-- GIVEN INSTRUCTION A --
In the text on Argentina's PSAV regime, which law formally introduced the regime?

** start of TEXT SEGMENT **

A PSAV is a virtual asset service provider. In practical terms, it is the individual or legal entity that performs certain activities involving virtual assets, such as exchange, transfer, custody or financial services connected to their offer or sale.

The local PSAV category plays a role similar to the international notion of a VASP. In Argentina, the regime was formally introduced by Law No. 27,739, which amended Law No. 25,246 and brought virtual asset service providers into the anti-money laundering framework as regulated subjects. The National Securities Commission (CNV) was placed in charge of the PSAV registry.

For a crypto, fintech or financial infrastructure company, the central question is concrete: if it performs any of the covered activities, it must assess whether registration with the CNV applies, followed by regulatory and AML obligations before the UIF. For the broader sector framework, see our guide on Fintech Regulation in Argentina.

Legal definition and origin of the PSAV

Law No. 27,739 amended Law No. 25,246 and made PSAVs regulated subjects. It also assigned the CNV the task of keeping the registry that applies to these operators.

The legal definition is built on activities. A company can fall within the regime even if it describes itself commercially as an exchange, wallet, crypto platform, custody provider, virtual asset payment infrastructure or technology provider connected to a token offering. The commercial label is not what decides the question. What matters is the activity actually performed.

Along those lines, PSAV is Argentina's regulatory translation of a category that other markets usually identify as VASP. The purpose of the regime is to place within a supervised framework those who provide relevant services over virtual assets, especially where there is interaction with users, custody, transfers, exchange or participation in offerings connected to virtual assets.

The CNV issued General Resolution No. 994/2024, which created the PSAV Registry. It then issued General Resolution No. 1058/2024, which regulated the applicable regime, including requirements by category, capital demands, cybersecurity and custody.

Who must register as a PSAV

Any individual or legal entity that performs any of the activities covered by the legal definition must assess registration. The rule does not require performing all of them. A single covered activity can be enough to fall within the regime.

The activities that define a PSAV are:

  • Exchange between virtual assets and fiat currency.
  • Exchange between one or more forms of virtual assets.
  • Transfer of virtual assets.
  • Custody or administration of virtual assets or of instruments that provide control over them.
  • Participation in and provision of financial services related to the offer or sale of a virtual asset.

In practice, this definition can reach exchanges, trading platforms, custodians, certain wallet models, virtual asset transfer services and operators with a financial role in the offer or sale of virtual assets.

The analysis must look at the full operating model. What matters includes who owns the user relationship, control or custody over assets, involvement in transfers, the role played in the offer or sale of virtual assets, and how the platform addresses the Argentine market. In projects that combine crypto, payments, lending, financial infrastructure or tokenization, the PSAV question should be reviewed together with the other applicable fintech rules.

** end of TEXT SEGMENT **
** start of RECORDS PROVIDED **

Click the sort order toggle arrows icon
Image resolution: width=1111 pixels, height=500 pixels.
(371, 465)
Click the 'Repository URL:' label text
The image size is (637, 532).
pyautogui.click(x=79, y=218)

** end of RECORDS PROVIDED **
** start of RECORDS PROVIDED **

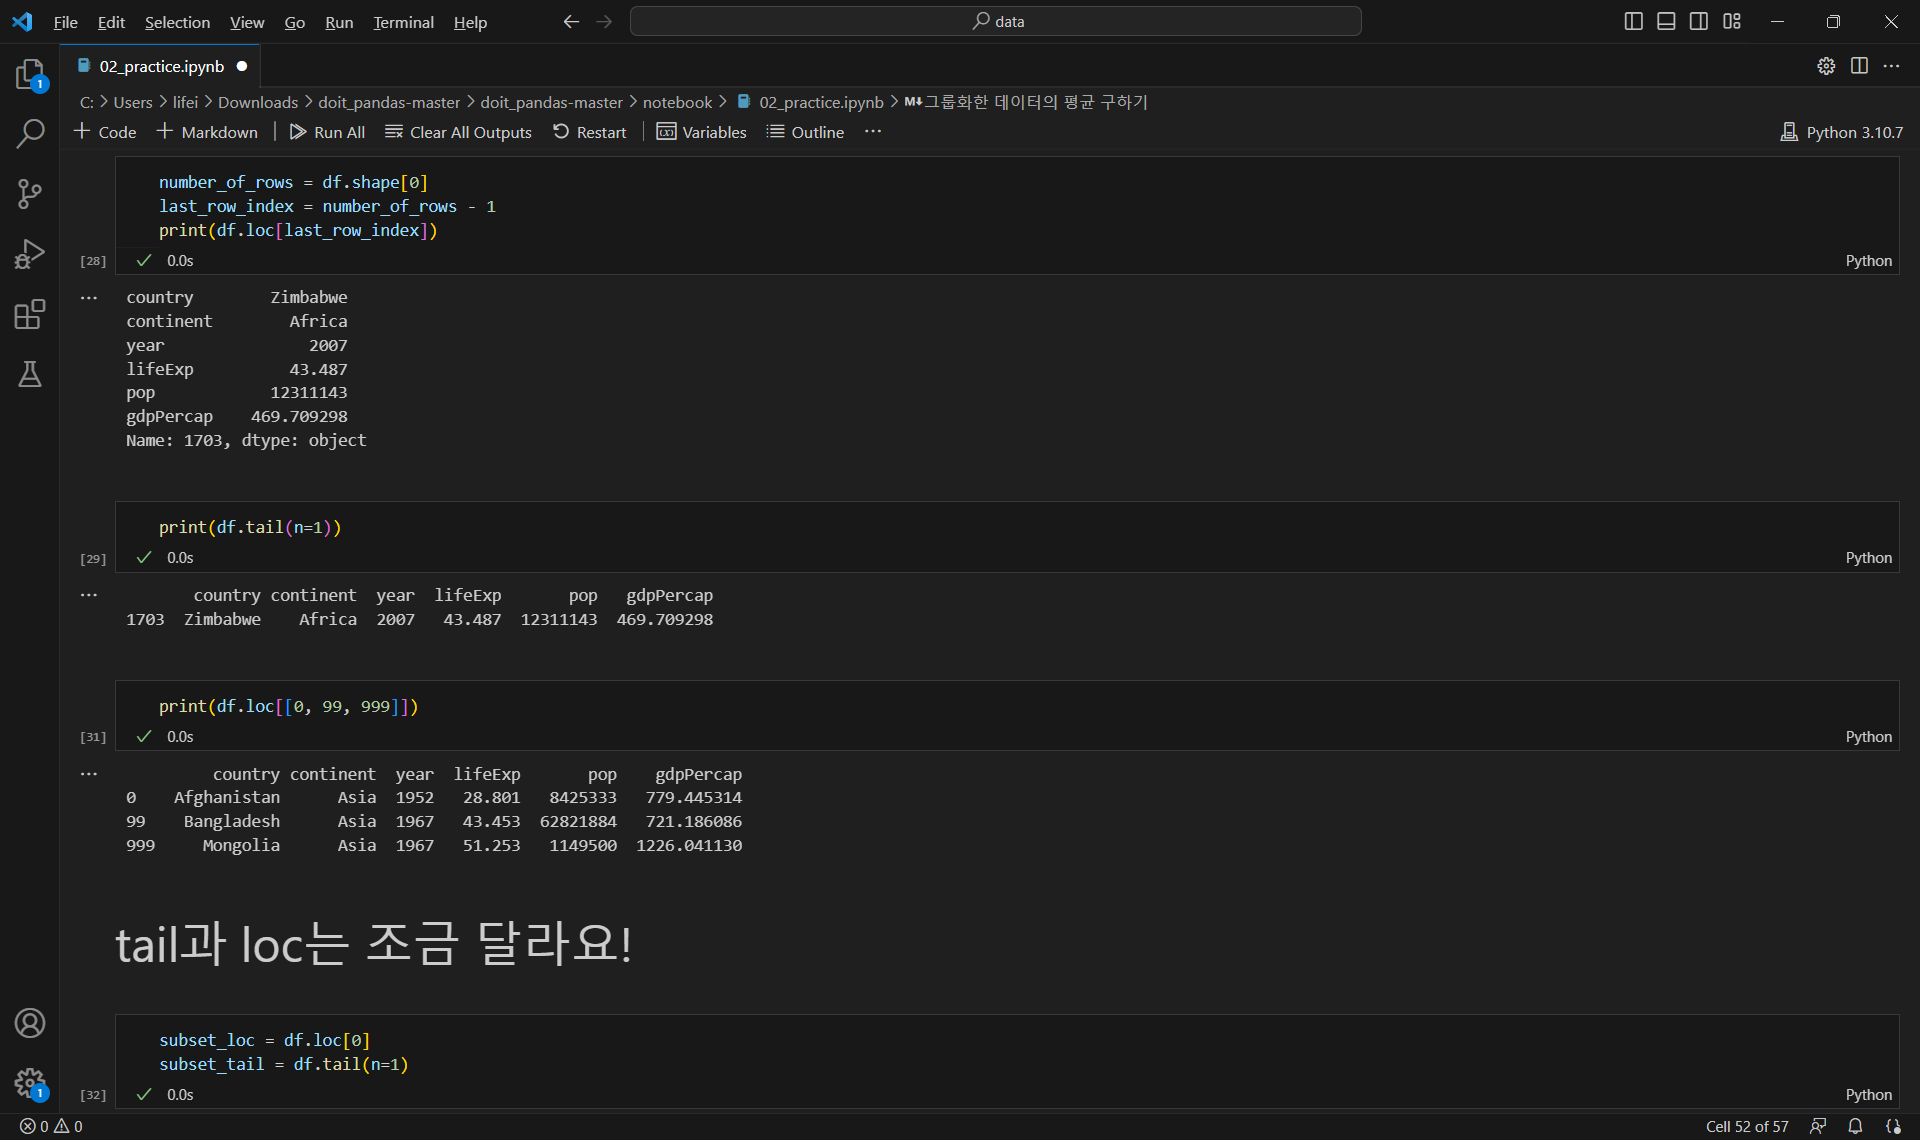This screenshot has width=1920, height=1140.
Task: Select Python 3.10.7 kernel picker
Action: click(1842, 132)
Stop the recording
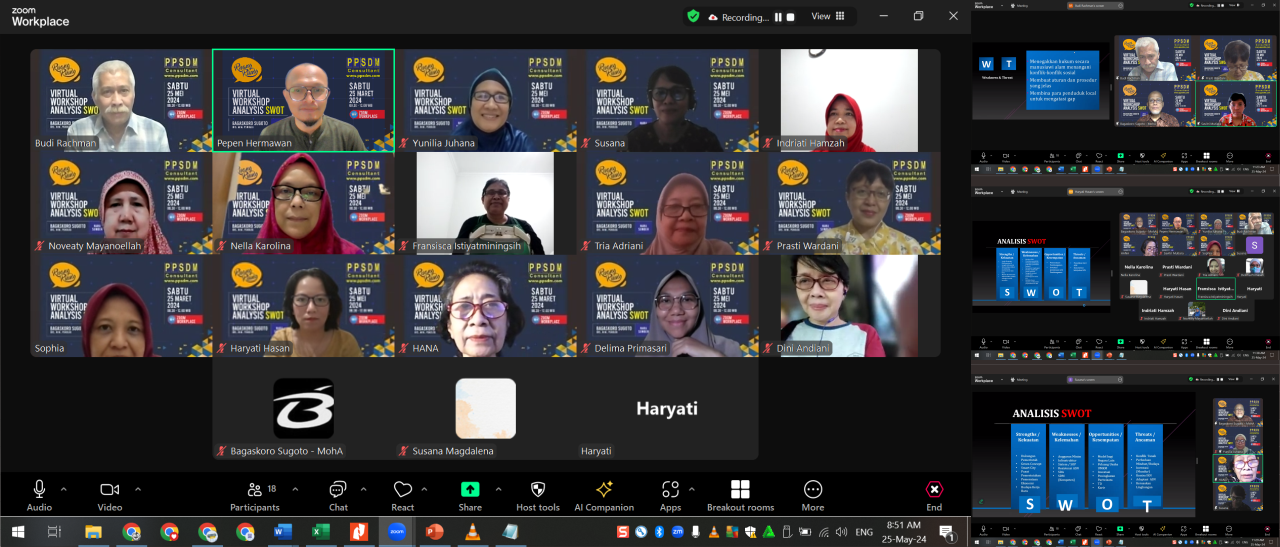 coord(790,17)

** end of RECORDS PROVIDED **

-- GIVEN INSTRUCTION B --
Please repeat the stretch of rows from the line containing "Click the sort order toggle arrows icon" through the line containing "pyautogui.click(x=79, y=218)", switching "icon" to "button" and leaving everything else unchanged.

-- FULL ANSWER A --
Law No. 27,739

-- FULL ANSWER B --
Click the sort order toggle arrows button
Image resolution: width=1111 pixels, height=500 pixels.
(371, 465)
Click the 'Repository URL:' label text
The image size is (637, 532).
pyautogui.click(x=79, y=218)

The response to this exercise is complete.